Con frecuencia encontraba los neumáticos desinflados. Llevar todos los días un inflador con mis libros y cuadernos era una de las alternativas. La otra, caminar con la bicicleta desinflada tres cuadras, a la hora de salida, hasta llegar a un bicicletería en la calle del cine Palma, donde me permitían inflar gratis los neumáticos, cada vez que sufría el percance. Yo era el extraño. Vivía fuera del centro de la ciudad, me pasaba la vida leyendo, era tartamudo y tenía uno de los mejores promedios a pesar de mi handicap comunicacional. Si me molestaban, aunque los descubrieran, ¿qué les pasaría?
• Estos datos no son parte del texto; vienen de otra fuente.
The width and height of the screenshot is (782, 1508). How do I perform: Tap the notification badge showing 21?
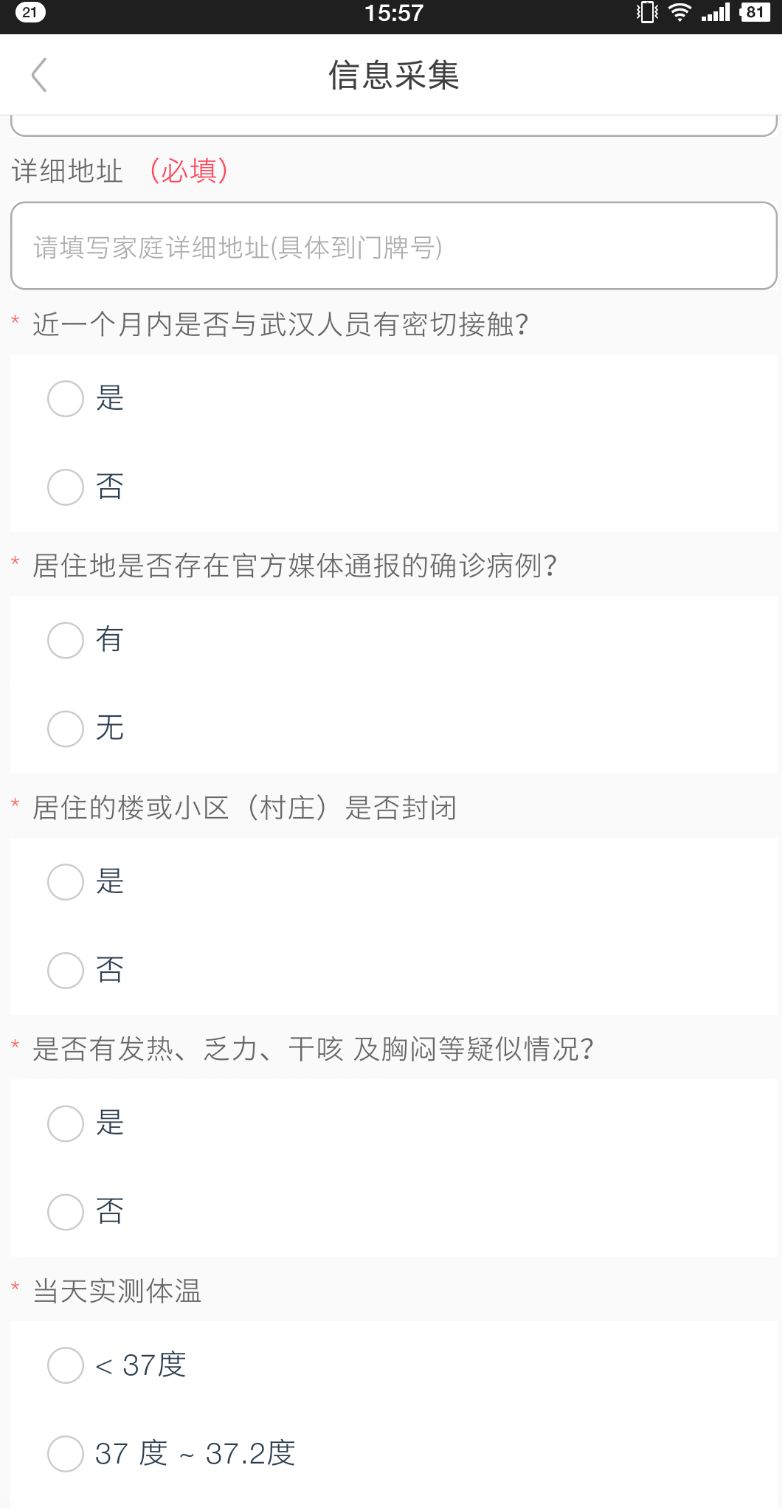point(31,13)
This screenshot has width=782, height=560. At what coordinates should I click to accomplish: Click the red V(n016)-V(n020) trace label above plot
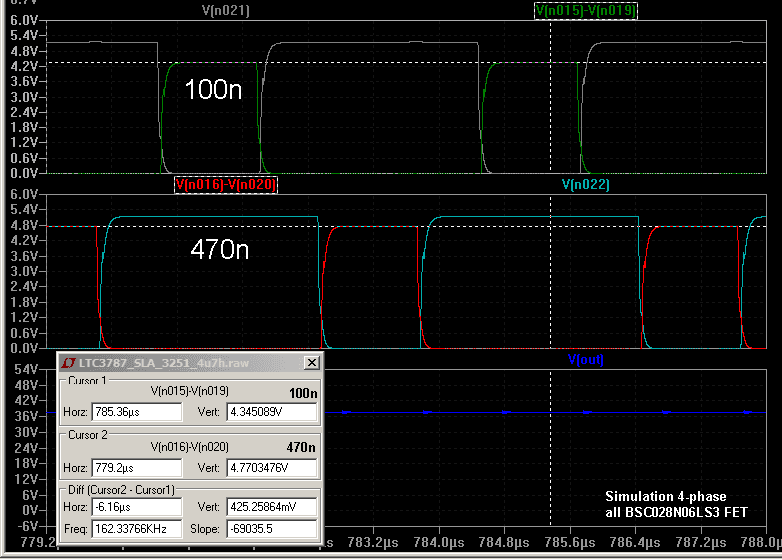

El hostigamiento duró años. Nunca se me ocurrió pensar que fueran estudiantes que me conocían, compañeros de curso que por cualquier motivo se hubieran planteado perjudicarme. Nunca denuncié la situación a las autoridades del Colegio. Probablemente no lo haya mencionado tampoco a mi familia. Era algo que podía pasar y efectivamente pasaba, como la lluvia en invierno, que me obligaba a conducir la bicicleta con más prudencia, para no quedar empapado de la cabeza a los pies, en los charcos de la avenida Sarmiento. No tenía cómo evitar el bullying y por eso no le otorgaba importancia.
Hubiera podido ser peor: que me cortaran los frenos o que la bicicleta desapareciera, porque al salir, todos los estudiantes estábamos vestidos iguales y nos movíamos en la misma dirección. Que no sucediera, me indica que se trataba de un juego del que se podía hacer víctima a alguien que se revelaba vulnerable, por el hecho de estar en minoría y no tener control sobre sus pertenencias.
Comparado con los crueles rituales de Oxford o Eton, nada de lo que viví resulta digno de atención. Nunca vi azotes, servidumbres sexuales, cobros de peajes o bandas de mayores que se impusieran a los menores, solo porque en el pasado ellos hubieran tenido que tolerar el mismo juego, en esos lugares ideales para el abuso entre pares que eran los baños del colegio durante los recreos o el vestuario del Estadio Municipal, antes o después de las clases de Educación Física. De acuerdo a mi experiencia, los escolares nos respetábamos, a pesar de que la vigilancia de los adultos no se hiciera sentir demasiado.
¿En qué contexto no institucional, privado, quizás de enemistad personal, adquiría sentido un gesto poco amistoso como la rutina de desinflar mi bicicleta? Estábamos al borde de un quiebre cultural. Durante los ´50 se establecieron los mitos de los enfrentamientos generacional que continúan vigentes medio siglo más tarde. Los jóvenes pasaron a ser considerados rebeldes con aspiraciones comunes, enfrentados a los adultos.
Las anécdotas del Colegio Nacional de Buenos Aires evocadas por Miguel Cané en Juvenilia, eran todas amables, aunque no siempre respetuosas de una disciplina escolar que ya por entonces resultaba anacrónica. Se trataba de una visión edulcorada, mentirosa, del comportamiento juvenil, que casi un siglo más tarde los escolares continuábamos consumiendo por obra y gracia de los programas de estudio. Una generación más tarde, con la dictadura militar, esa visión trivial se derrumbó. Los escolares se habían politizado, no eran solo rebeldes sin causa y podían ser reprimidos por el Estado, con tanta ferocidad como se reprimía a los adultos.
Escapar de esa atmósfera cruel, después de recuperar la democracia, no es una tarea fácil. Hoy la juventud es vista con evidente desconfianza. Los chicos roban las pertenencias de sus compañeros, consumen y distribuyen drogas, portan armas y no dudan en usarlas contra sus iguales o contra los docentes. La solidaridad y el respeto de la autoridad son cosa del pasado. Los adultos que se encuentran en los colegios no son menos temibles: hay docentes o preceptores que abusan de sus estudiantes, registran y difunden sus imágenes obscenas, distribuyen drogas. La crónica periodística brinda historias horribles que complementan al bullying y dan cuenta de una atmósfera penosa, donde el aprendizaje queda relegado a las relaciones de poder.